Armenia - Retired General Yuri Khachaturov arrives at the Special Investigative Service headquarters in Yerevan, 26 July 2018.
Armenia - Retired General Yuri Khachaturov arrives at the Special Investigative Service headquarters in Yerevan, 26 July 2018.

Armenia said on Wednesday that it is still discussing with Russia and other ex-Soviet allies the thorny issue of who should replace Yuri Khachaturov, a retired Armenian army general, as head of the Collective Security Treaty Organization (CSTO).

The new Armenian government moved to replace Khachaturov in July after he was charged in connection with the 2008 post-election violence in Yerevan.

The Russian Foreign Ministry denounced Khachaturov prosecution as politically motivated and said Yerevan must formally “recall” him before trying to name his replacement. A Kremlin official told Russian media that the Armenian authorities’ decision dealt a “colossal blow to the image of the whole organization.”

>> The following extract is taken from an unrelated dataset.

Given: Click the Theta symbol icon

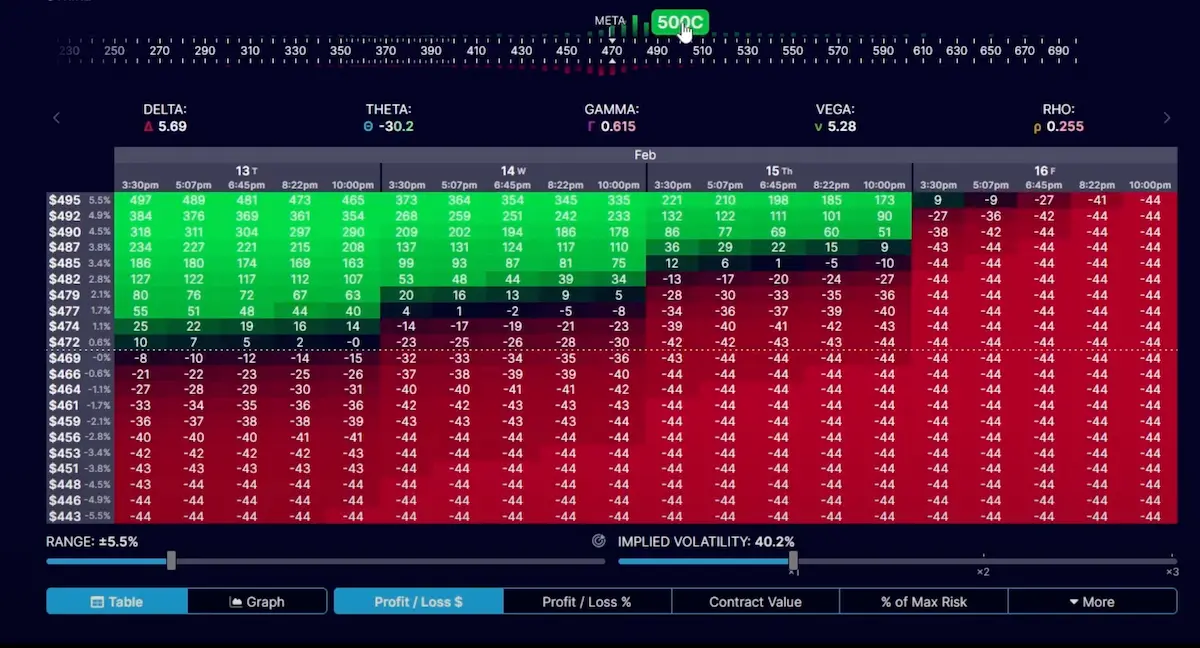Looking at the screenshot, I should (369, 127).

Russia and two other CSTO member states, Kazakhstan and Belarus, are reportedly reluctant to agree to the appointment of another Armenian as secretary general of the Russian-led defense bloc. The issue will be high on the agenda of the next CSTO summit expected later this year.

“Consultations with relevant CSTO bodies are still going on,” said Anna Naghdalian, the spokeswoman for the Armenian Foreign Ministry. “The consultations are aimed at finding consensus-based solutions within the framework of the CSTO statutes as well as clarifying those statutes.”

Naghdalian argued that the statues do not set explicit rules for changing CSTO secretary generals.

“The results of the consultations will be made public when they are submitted to the [CSTO’s decision-making] Collective Security Council for approval,” she told a news conference.

The CSTO member states agreed in 2015 that their representatives will take turns to run the organization on a rotating basis. They appointed Khachaturov as secretary general in April 2017 after almost two years of delay reportedly resulting from Kazakhstan’s and Belarus’s reluctance to have an Armenian hold the position because of their warm ties with Azerbaijan.